Our problem is that when a record is added to the table, the average
time it takes before we can find it with a CONTAINS is 20 seconds.
This is with only one user connected.
The tables has only 200000 rows. The field is a VARCHAR of less than
200 characters.
I don't know the exact spec of the server but its a 2CPU, 4GB RAM with
fast disks. If the exact spec is important I can find out.
Thanks for your help.
Sylvain
Sylvain,
Are you using "Change Tracking" with "Update Index in Background" and
concerned that once a record (row) is added that it takes 20 seconds before
a SELECT * from FT-enable_table where CONTAINS(*,'search_word') will return
the record (row) where search_word exists?
If not, is your concern more about the total time it takes to return a
results using the above FTS query? If so, you may want to use CONTAINSTABLE
and the Top_N_Rank parameter, for example:
use Northwind
go
SELECT e.EmployeeID, e.LastName, ct.[RANK]
FROM Employees AS e
JOIN CONTAINSTABLE(Employees, Notes, 'French',10) AS ct ON e.EmployeeID
= ct.[KEY]
ORDER BY ct.[RANK] DESC
Note, the value 10 in the above query as this represents the Top N (10) by
Rank value. Using this parameter on containstable or freetexttable can
improve the FTS query performance, but you should experiment with the value
as if you set it too low, you can miss some results, see KB article 240833
(Q240833) "FIX: Full-Text Search Performance Improved via Support for TOP"
at
http://support.microsoft.com//defaul...b;EN-US;240833 for more
info on this.
You should also review SQL Server 2000 BOL title "Full-text Search
Recommendations" as well.
Regards,
John
"Sylvain Hamel" <redhotsly@.hotmail.com> wrote in message
news:4716a77b.0408311303.531320fa@.posting.google.c om...
> Hi,
> We are using Full Text Search on SQL 2000. The search performance is
> fine.
> Our problem is that when a record is added to the table, the average
> time it takes before we can find it with a CONTAINS is 20 seconds.
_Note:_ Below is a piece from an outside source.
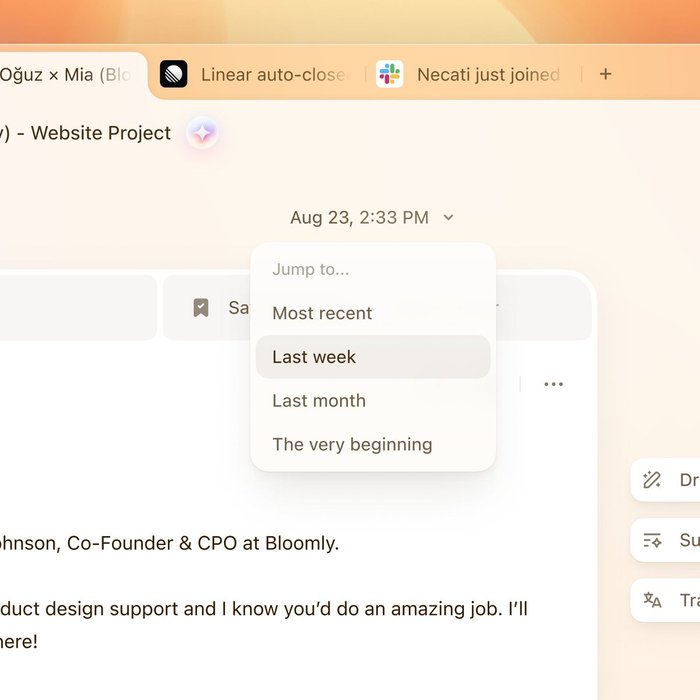
Task: Click the Website Project title text
Action: pos(100,133)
> This is with only one user connected.
> The tables has only 200000 rows. The field is a VARCHAR of less than
> 200 characters.
> I don't know the exact spec of the server but its a 2CPU, 4GB RAM with
> fast disks. If the exact spec is important I can find out.
> Thanks for your help.
> Sylvain
|||John,

> Are you using "Change Tracking" with "Update Index in Background" and
Yes.

> concerned that once a record (row) is added that it takes 20 seconds before
> a SELECT * from FT-enable_table where CONTAINS(*,'search_word') will return
> the record (row) where search_word exists?
This is exactly my problem. Within the first 20 seconds, the SELECT return
zero rows. After, it works fine and it's fast.
Regards,
Sylvain
|||Hi Sylvain,
I suspected as much... I've emailed Microsoft (the current SQL FTS Dev Lead)
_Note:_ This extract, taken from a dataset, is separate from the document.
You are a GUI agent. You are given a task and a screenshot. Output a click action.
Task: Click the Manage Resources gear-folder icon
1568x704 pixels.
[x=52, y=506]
on this issue along with a repro (see the attached SQL script file) sometime
ago and have pinged him since with no reply <sigh>... While I'm sure he's
busy, I had hoped to get a better response on this issue from Microsoft...
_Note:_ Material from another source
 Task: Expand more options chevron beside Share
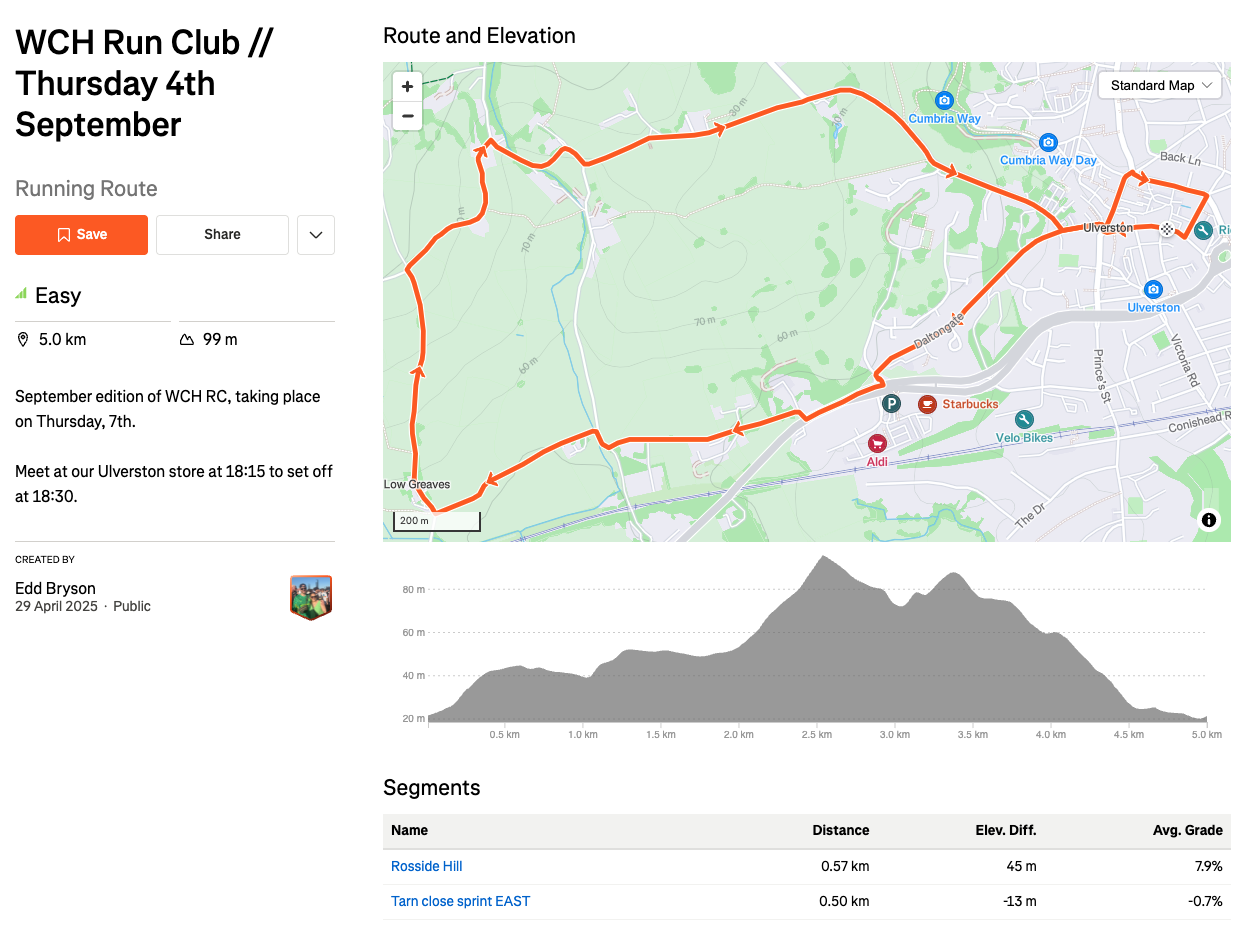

Basically, SQL Server 2000 should push modified rows to the un-documented
system table sysfulltextnotify and then to the MSSearch controlled FT
Catalog for updating. I've been told that this push should happen within 1
second, but can lag depending upon other activity on the server as well as
within SQL Server, but 20 seconds is much longer than my repro
demonstrates...
The attached SQL script file demonstrates that even with inserting one row
can take up to 5 to 7 seconds with no other activity on the server and no
other activity within SQL Server. I had hoped to get this addressed and
hopefully filed as a bug, but that did not happen and may not happen as the
time to post the updated row to the MSSearch FT Catalog has never been
documented and so no guaranteed posting time was ever documented...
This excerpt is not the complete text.